I have a visit coming up and I am terrified that I will lose it in front of my son. I don’t want my guilt to ever be something he has to carry. This only our second ever visit and he is still very young so I haven’t had a lot of practice in the visit department. Help? What has worked for you, what hasn’t?
Birth parents, how do you keep from crying on visits?
– July 25, 2012Posted in: Community Wisdom
I don’t know how long your visit is or the venue but here are a few things that have worked for me over the last 10 (almost 11) years.
Depending on location and the amount of imminent tears I have excused myself for a walk around the block, a trip to the bathroom, or the bedroom I’m staying in. At a minimum some brief alone time and some deep breaths help me. Also if I need to I can use that time to call/text/tweet my support system which also makes me feel better.
If the emotions that are threatening to spill over are toward the lesser end of the spectrum I can usually gather myself without needed to excuse myself by self talk, breathing, and focusing on something that won’t encourage the tears.

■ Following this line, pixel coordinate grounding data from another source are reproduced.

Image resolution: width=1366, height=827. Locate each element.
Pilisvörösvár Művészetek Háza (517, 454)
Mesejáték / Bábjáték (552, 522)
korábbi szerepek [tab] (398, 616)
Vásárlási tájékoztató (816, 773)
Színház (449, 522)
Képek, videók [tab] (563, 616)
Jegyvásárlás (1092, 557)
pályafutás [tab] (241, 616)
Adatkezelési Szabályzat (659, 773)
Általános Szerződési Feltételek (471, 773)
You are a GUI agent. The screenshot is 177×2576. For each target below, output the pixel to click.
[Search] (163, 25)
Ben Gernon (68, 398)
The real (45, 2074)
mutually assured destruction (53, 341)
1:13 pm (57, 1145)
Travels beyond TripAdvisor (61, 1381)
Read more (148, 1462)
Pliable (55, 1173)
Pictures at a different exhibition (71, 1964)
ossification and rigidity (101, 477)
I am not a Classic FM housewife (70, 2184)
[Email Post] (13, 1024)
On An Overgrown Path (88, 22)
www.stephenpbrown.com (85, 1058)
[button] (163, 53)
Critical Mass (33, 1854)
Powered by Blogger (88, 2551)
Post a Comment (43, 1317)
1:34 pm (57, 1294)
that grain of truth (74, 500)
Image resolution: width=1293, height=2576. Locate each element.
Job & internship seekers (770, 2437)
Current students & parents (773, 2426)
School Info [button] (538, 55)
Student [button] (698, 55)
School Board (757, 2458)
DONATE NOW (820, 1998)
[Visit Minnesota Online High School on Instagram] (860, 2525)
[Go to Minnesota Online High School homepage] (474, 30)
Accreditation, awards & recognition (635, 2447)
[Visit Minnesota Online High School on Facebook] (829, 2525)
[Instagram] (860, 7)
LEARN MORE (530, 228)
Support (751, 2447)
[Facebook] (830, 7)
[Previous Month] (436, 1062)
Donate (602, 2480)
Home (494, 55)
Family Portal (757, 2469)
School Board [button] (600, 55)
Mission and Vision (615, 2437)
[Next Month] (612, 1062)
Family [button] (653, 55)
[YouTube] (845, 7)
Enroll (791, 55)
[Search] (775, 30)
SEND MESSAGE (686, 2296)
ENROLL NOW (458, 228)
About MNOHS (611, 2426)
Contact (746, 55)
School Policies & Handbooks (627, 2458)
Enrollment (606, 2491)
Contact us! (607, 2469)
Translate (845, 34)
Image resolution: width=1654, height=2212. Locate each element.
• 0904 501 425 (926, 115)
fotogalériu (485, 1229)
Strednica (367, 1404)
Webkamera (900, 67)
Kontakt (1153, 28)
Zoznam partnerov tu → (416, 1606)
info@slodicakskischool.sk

At my most recent visit my son’s mom actually encouraged me NOT to hide my emotions. That it’s ok for him to see i’m sad, especially when we’re saying goodbye. The logic behind that is I’m the only person who comes to visit just for him and thats good for him and it’s find, good even for him to see that i’m emotionally invested in it. Also it’s good for him to see someone managing emotions in appropriate ways rather than trying to stuff them down (which is my normal method).
Disclaimer: everyone and every situation is different
We cry in front of our kids all the time. I cry when I leave my parent’s house. I cry when our children’s birthparents leave from a visit–every single time. We talk about how when we love someone so very much it just plain makes us sad when they leave. We miss them already before we go. Maybe you can hug your child while you are crying and tell them how HAPPY you are to see them. How much you love them and how much you missed them. Someday you will be able to talk about the complexities of your emotions with him…sending hugs…We’ve had two birthparent visits this week so it’s been an emotionally draining week for us–in a very good way!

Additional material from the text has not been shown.